WHAT YOU ARE ASKED TO DO
Can you quote the part of the records that opens with the line containing "Given: Click the trash" and runs through the end of the records, reproducing each line as it appears?
-*-
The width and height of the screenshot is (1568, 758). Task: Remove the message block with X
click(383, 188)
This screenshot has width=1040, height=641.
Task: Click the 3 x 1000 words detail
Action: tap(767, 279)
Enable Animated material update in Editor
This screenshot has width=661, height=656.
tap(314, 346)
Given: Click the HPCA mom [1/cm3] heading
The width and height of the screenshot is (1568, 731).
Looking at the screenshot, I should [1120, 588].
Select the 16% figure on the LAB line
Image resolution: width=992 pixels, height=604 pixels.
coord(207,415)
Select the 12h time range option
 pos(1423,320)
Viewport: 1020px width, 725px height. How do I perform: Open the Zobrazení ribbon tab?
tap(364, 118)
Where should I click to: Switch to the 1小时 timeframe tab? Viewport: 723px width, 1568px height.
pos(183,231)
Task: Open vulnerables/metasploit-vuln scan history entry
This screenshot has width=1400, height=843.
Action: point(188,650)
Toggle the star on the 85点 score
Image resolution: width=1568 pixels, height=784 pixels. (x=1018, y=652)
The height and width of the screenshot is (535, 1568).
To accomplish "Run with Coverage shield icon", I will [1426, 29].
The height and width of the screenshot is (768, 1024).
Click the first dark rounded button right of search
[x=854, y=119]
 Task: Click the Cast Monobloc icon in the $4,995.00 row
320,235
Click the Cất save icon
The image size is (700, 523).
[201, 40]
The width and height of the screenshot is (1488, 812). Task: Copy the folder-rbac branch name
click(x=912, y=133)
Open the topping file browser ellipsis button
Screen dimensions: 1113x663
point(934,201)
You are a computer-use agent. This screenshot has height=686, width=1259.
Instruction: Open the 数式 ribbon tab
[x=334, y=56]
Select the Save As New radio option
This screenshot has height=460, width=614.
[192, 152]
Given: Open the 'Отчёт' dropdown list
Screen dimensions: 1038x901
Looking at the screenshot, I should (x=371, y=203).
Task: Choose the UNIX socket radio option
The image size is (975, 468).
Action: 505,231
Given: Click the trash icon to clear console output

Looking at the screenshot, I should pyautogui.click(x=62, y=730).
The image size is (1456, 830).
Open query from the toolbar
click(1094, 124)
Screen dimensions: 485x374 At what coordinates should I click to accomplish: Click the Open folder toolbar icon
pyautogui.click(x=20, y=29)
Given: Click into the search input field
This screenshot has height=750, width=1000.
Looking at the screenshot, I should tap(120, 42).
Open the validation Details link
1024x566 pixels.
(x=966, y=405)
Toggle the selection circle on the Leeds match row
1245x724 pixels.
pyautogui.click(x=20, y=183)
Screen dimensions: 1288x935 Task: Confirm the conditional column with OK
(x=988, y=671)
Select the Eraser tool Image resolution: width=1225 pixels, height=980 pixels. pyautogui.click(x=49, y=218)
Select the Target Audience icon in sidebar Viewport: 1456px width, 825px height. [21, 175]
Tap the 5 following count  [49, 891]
-*-
REPLY TO THE EXERCISE
Given: Click the trash icon to clear console output

Looking at the screenshot, I should pyautogui.click(x=62, y=730).
The image size is (1456, 830).
Open query from the toolbar
click(1094, 124)
Screen dimensions: 485x374 At what coordinates should I click to accomplish: Click the Open folder toolbar icon
pyautogui.click(x=20, y=29)
Given: Click into the search input field
This screenshot has height=750, width=1000.
Looking at the screenshot, I should tap(120, 42).
Open the validation Details link
1024x566 pixels.
(x=966, y=405)
Toggle the selection circle on the Leeds match row
1245x724 pixels.
pyautogui.click(x=20, y=183)
Screen dimensions: 1288x935 Task: Confirm the conditional column with OK
(x=988, y=671)
Select the Eraser tool Image resolution: width=1225 pixels, height=980 pixels. pyautogui.click(x=49, y=218)
Select the Target Audience icon in sidebar Viewport: 1456px width, 825px height. [21, 175]
Tap the 5 following count  [49, 891]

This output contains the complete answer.